Resolvin E (RvE) series (E1 and E2) molecules are produced from EPA through the action of 5-lipoxygenase (5-LOX) [40]. In addition, RvE1 receptors have been found to be GPCRs [41].

RvE series mediate the resolution of inflammation through the following means:

• Reduction in chemotaxis of PMNs by affecting changes in their actin polymerization [42].
• Increase in non-phlogistic phagocytic activity of macrophages [42].
• Dose-dependent increase in IL-10 (an anti-inflammatory cytokine) by macrophages [42].
• Downregulation of leukocyte integrin activation, reducing their response to platelet activation factor (PAF), a potent pro-inflammatory cytokine. This downregulation was postulated to be mediated through the interaction of RvE2 and leukotriene B4 receptor, BLT1. RvE1 binds BLT1 and ChemR23 equally, but RvE2 is a weak agonist of the ChemR23 receptor [42]. Platelet aggregation is one of the hallmarks of acute inflammation, brought about in part by ADP, which activates other platelets and leukocytes through intracellular signaling pathways. These pathways ultimately end with activation of platelet receptor GP IIb/IIIa, and granule secretion. RvE1 has been shown to regulate an ADP-mediated pathway that results in P-selectin surface mobilization through the ChemR23 receptor [43].

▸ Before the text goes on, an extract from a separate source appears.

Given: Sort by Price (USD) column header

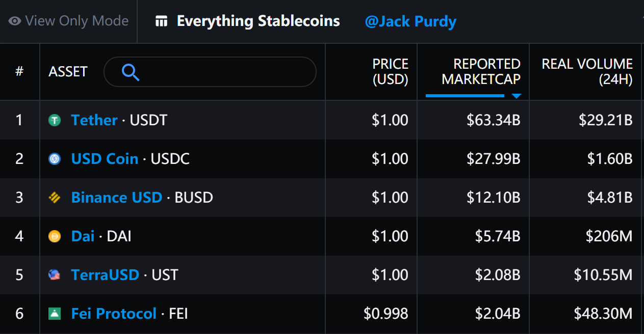Looking at the screenshot, I should point(390,72).
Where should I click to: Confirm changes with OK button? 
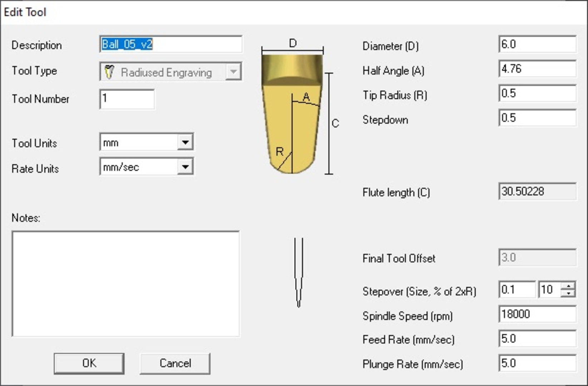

These SPMs have proven to be strong local modulators of acute inflammation through these actions. One of the major risks in atherosclerosis—thrombus formation- is avoided by preventing platelet aggregation. GP IIb/IIIa is a receptor for fibrinogen that is activated by ADP within platelets. RvE1, at concentrations of ~100 nM, has reduced fibrinogen binding to platelets. The lack of complete blockage of ADP stimulation of platelets by RvE1 is beneficiary as platelet aggregation, and thrombus formation are required for hemostasis [43].